» Your task:
Copy the material from the line containing "Given: Sort the listing by Last Modified" through the end, inclusive, swapping "checkbox" for "check box" and leaving everything else unchanged. Leave the pictures out.
^^^^
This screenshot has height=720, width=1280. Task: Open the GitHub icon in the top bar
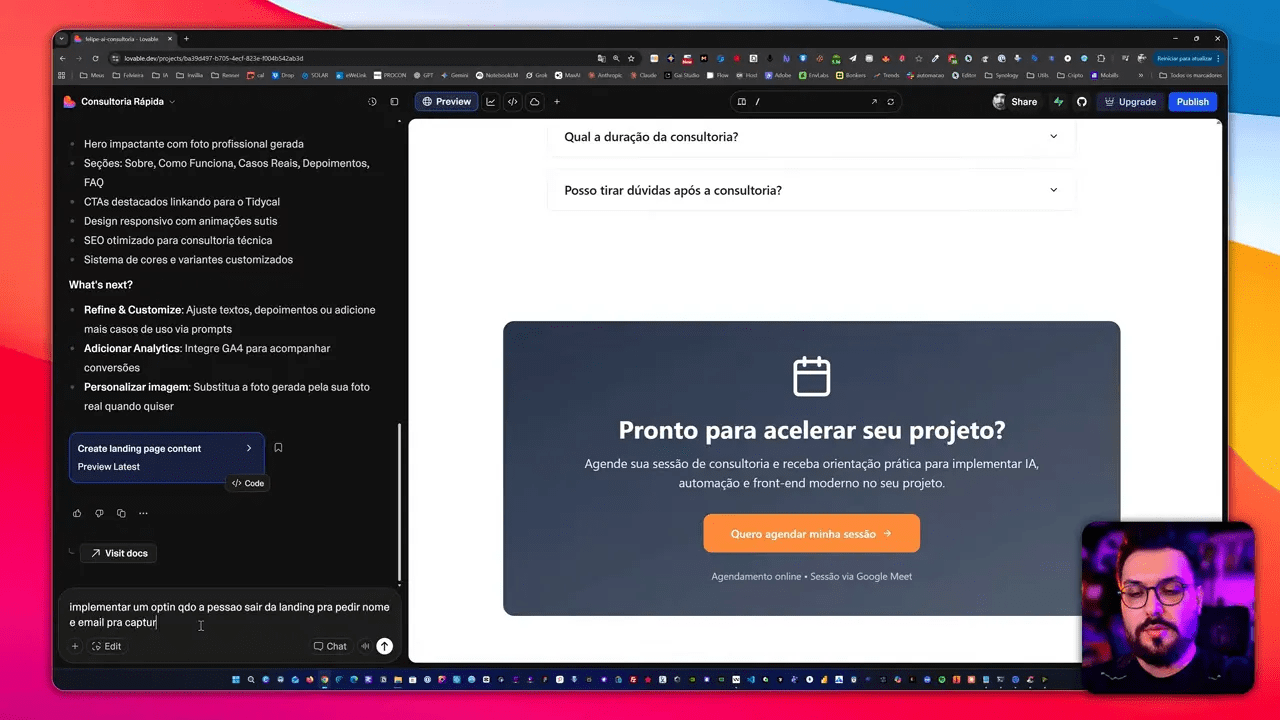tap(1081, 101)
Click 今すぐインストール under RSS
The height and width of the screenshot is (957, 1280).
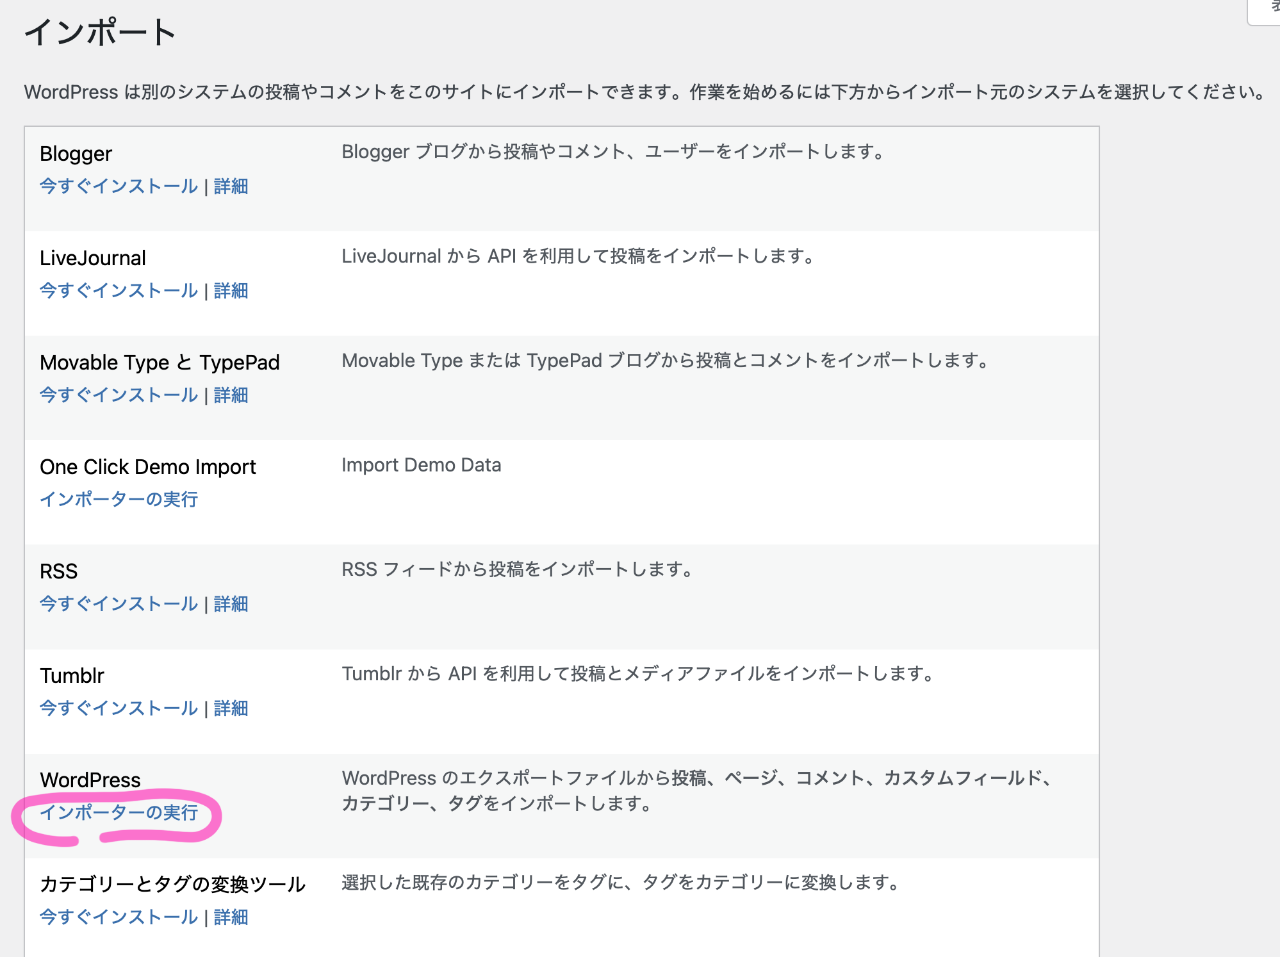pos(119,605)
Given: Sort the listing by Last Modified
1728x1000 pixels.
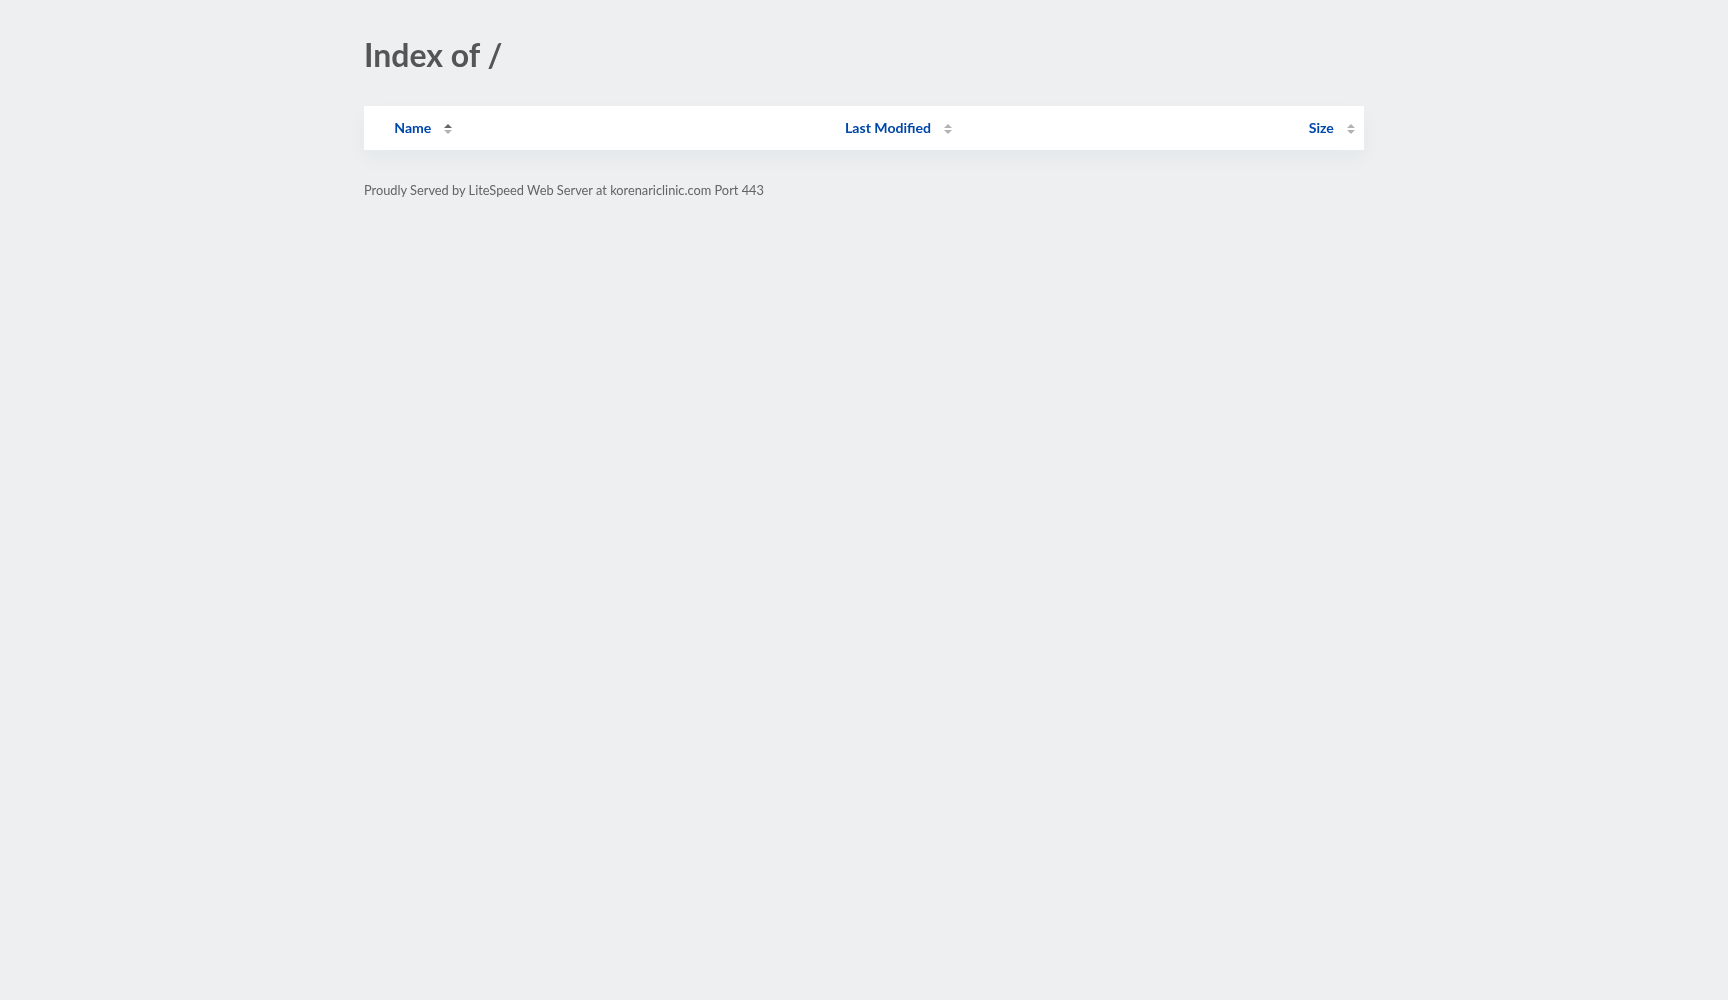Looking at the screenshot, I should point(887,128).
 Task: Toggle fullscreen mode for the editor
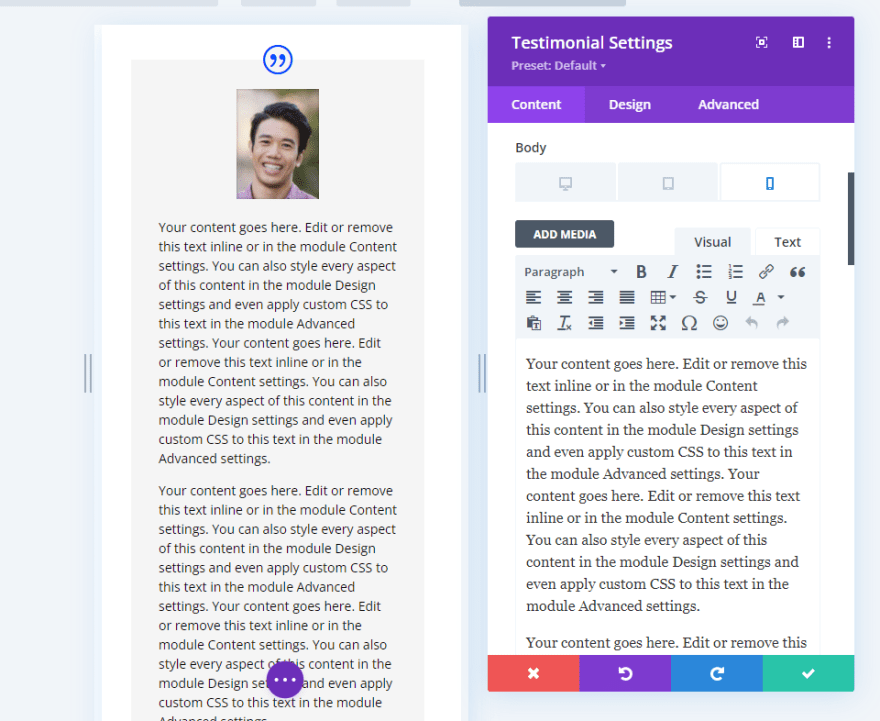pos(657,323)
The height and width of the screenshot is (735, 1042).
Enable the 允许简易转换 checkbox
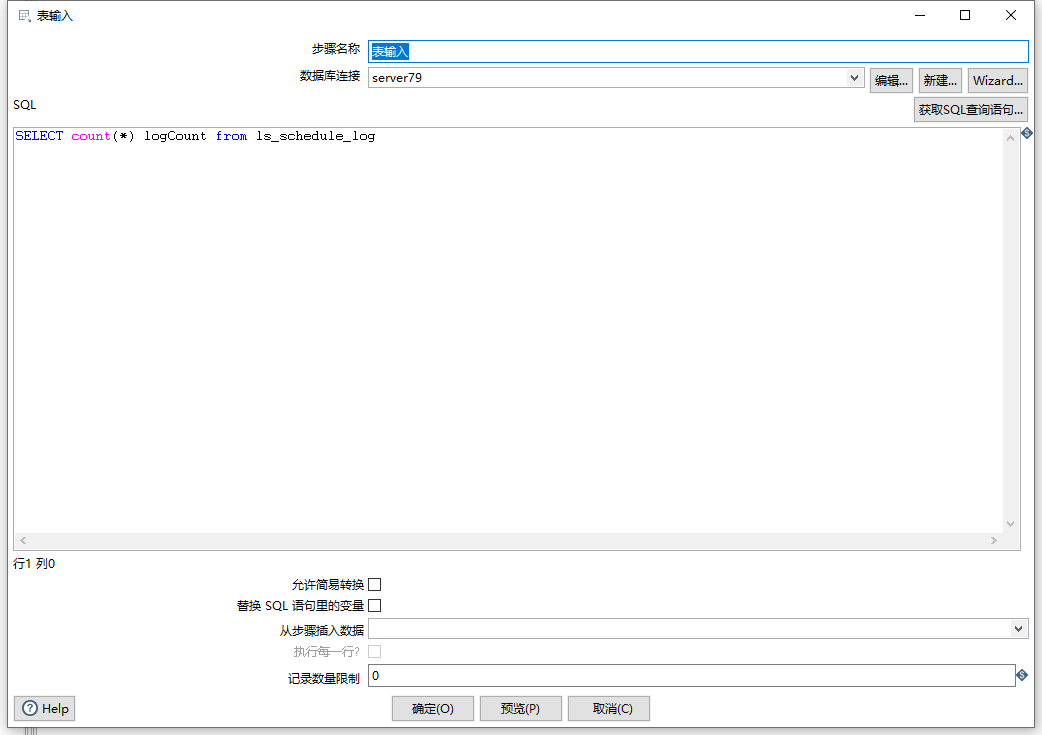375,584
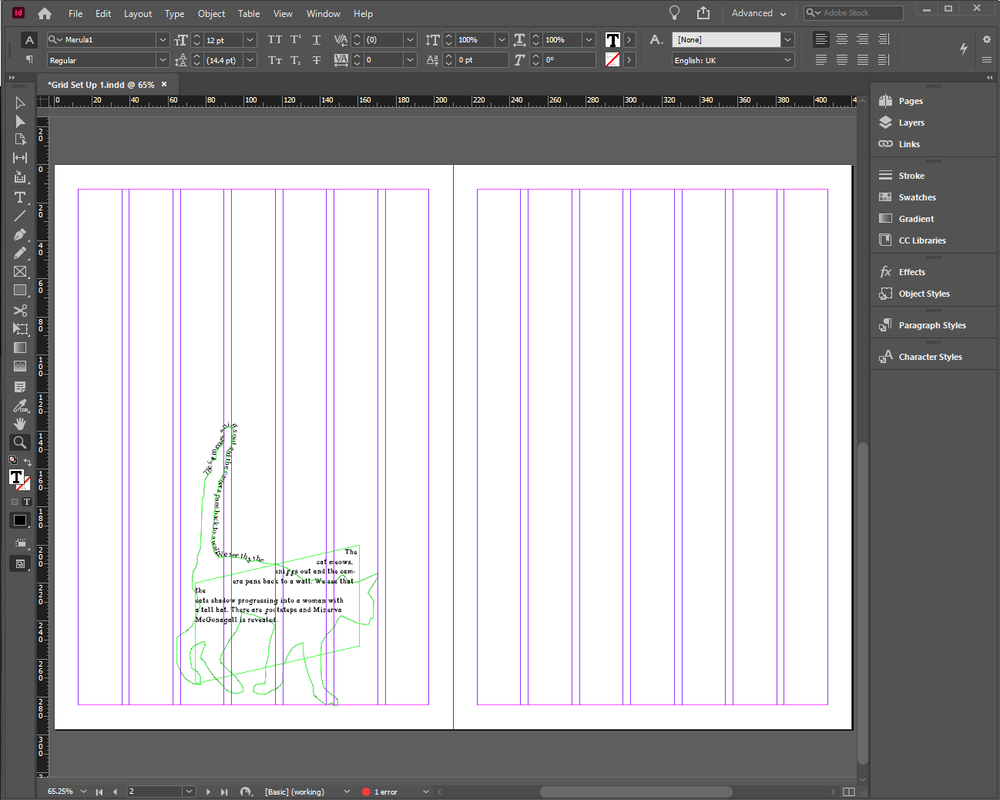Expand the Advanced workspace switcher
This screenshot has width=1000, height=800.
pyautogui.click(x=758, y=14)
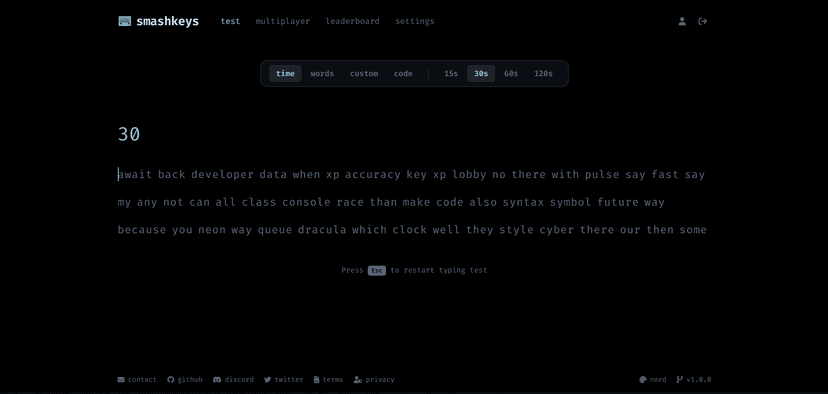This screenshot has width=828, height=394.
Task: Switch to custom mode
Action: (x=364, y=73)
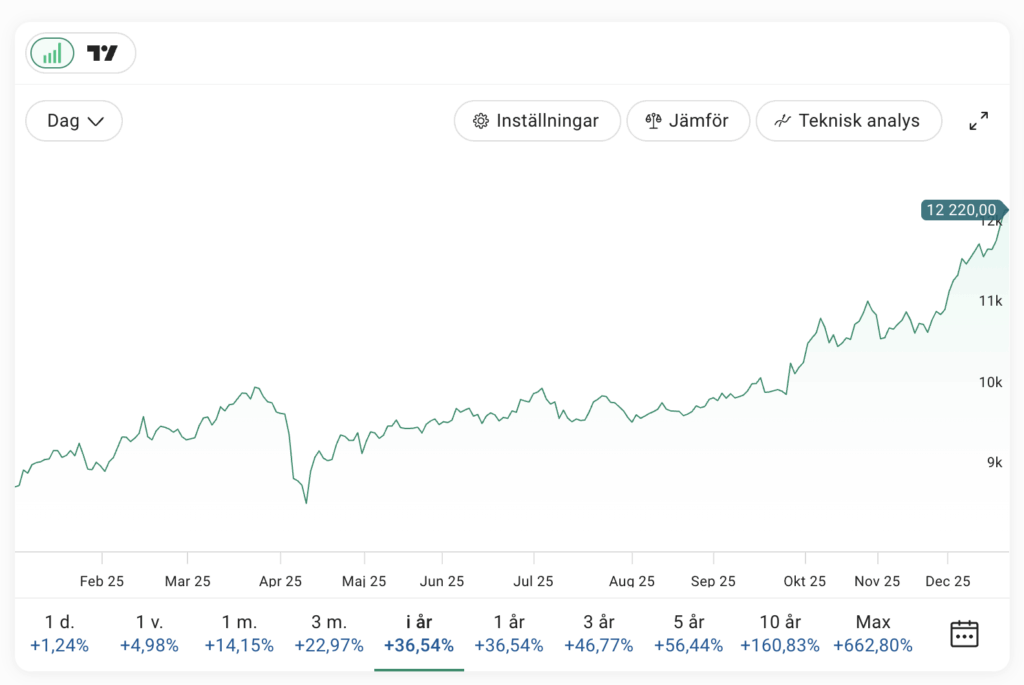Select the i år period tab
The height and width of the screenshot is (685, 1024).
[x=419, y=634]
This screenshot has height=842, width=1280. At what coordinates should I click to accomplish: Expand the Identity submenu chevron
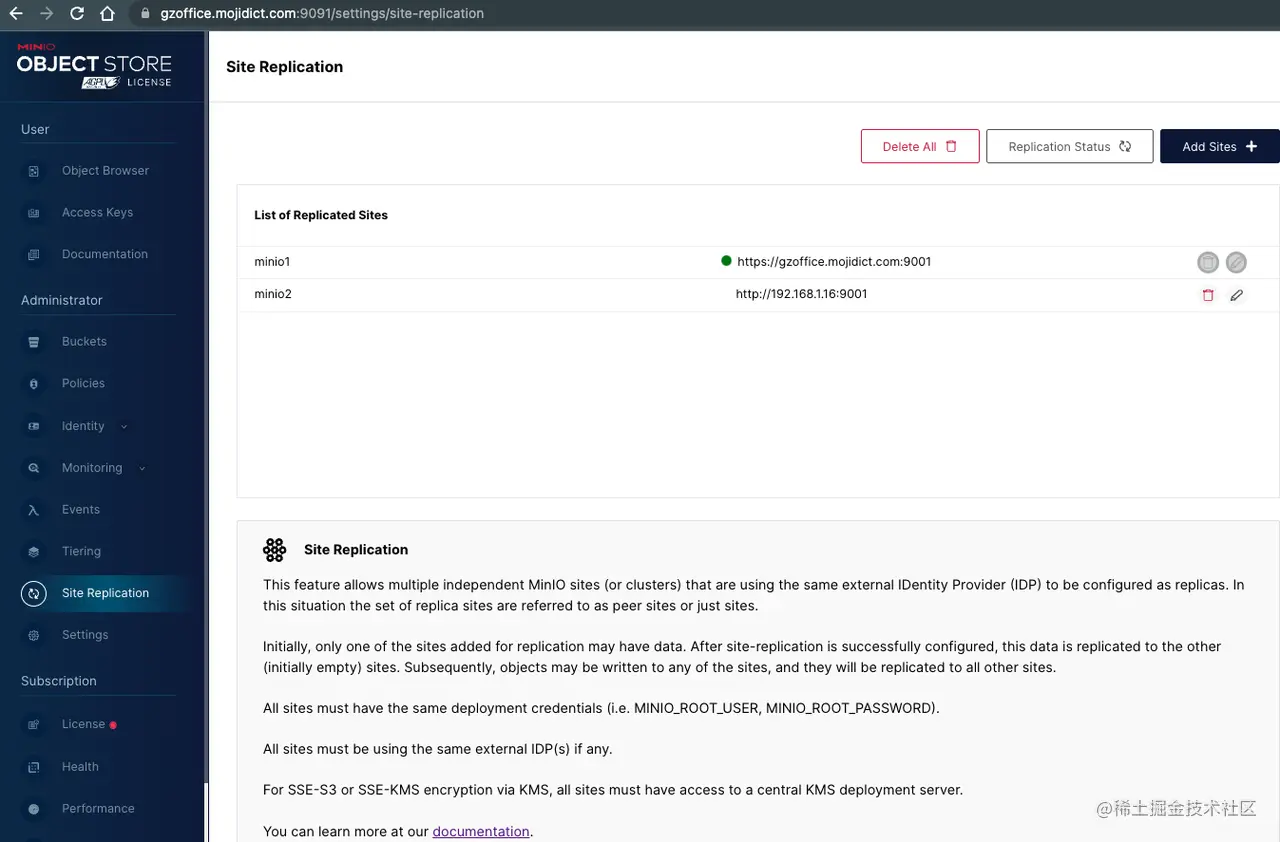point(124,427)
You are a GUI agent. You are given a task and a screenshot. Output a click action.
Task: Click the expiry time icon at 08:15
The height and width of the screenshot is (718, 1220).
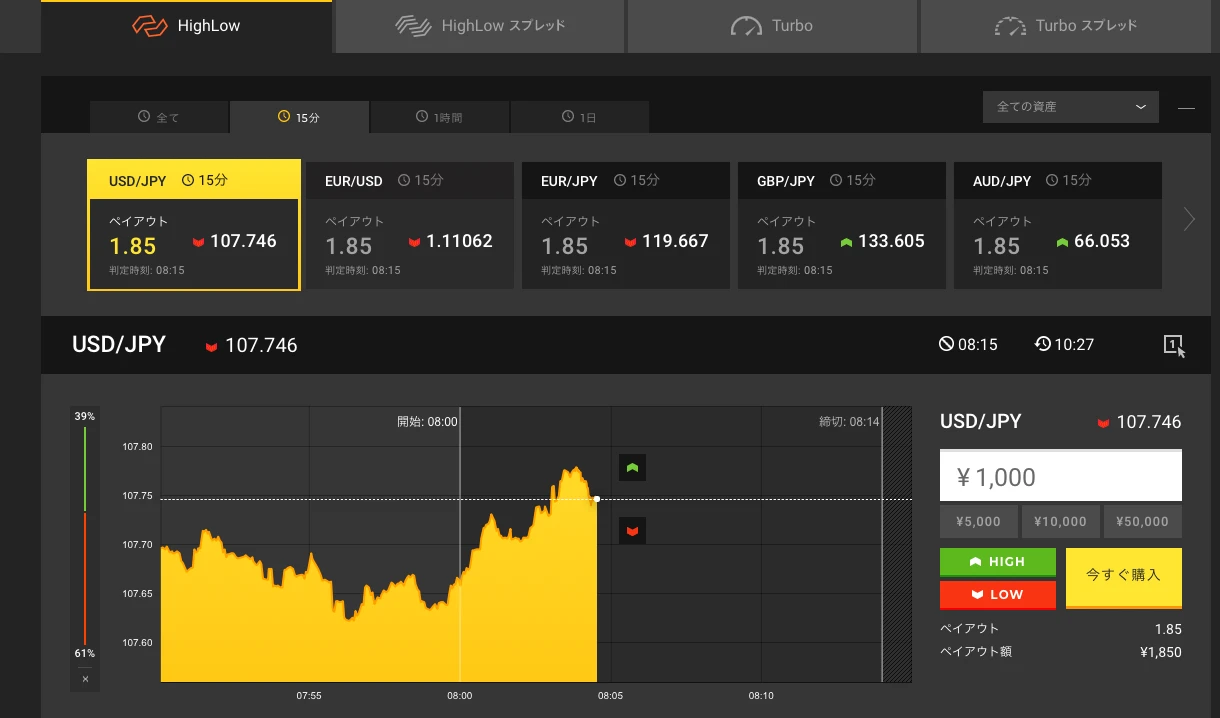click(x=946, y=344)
^^^^
» Expected answer:
Given: Sort the listing by Last Modified
1728x1000 pixels.
Looking at the screenshot, I should point(887,128).
 Task: Toggle fullscreen mode for the editor
pos(657,323)
The height and width of the screenshot is (735, 1042).
Enable the 允许简易转换 check box
375,584
Expand the Advanced workspace switcher
This screenshot has width=1000, height=800.
pyautogui.click(x=758, y=14)
This screenshot has width=828, height=394.
Task: Switch to custom mode
Action: (x=364, y=73)
Select the i år period tab
The height and width of the screenshot is (685, 1024).
[x=419, y=634]
This screenshot has height=842, width=1280. At what coordinates should I click to accomplish: Expand the Identity submenu chevron
point(124,427)
You are a GUI agent. You are given a task and a screenshot. Output a click action.
Task: Click the expiry time icon at 08:15
The height and width of the screenshot is (718, 1220).
click(x=946, y=344)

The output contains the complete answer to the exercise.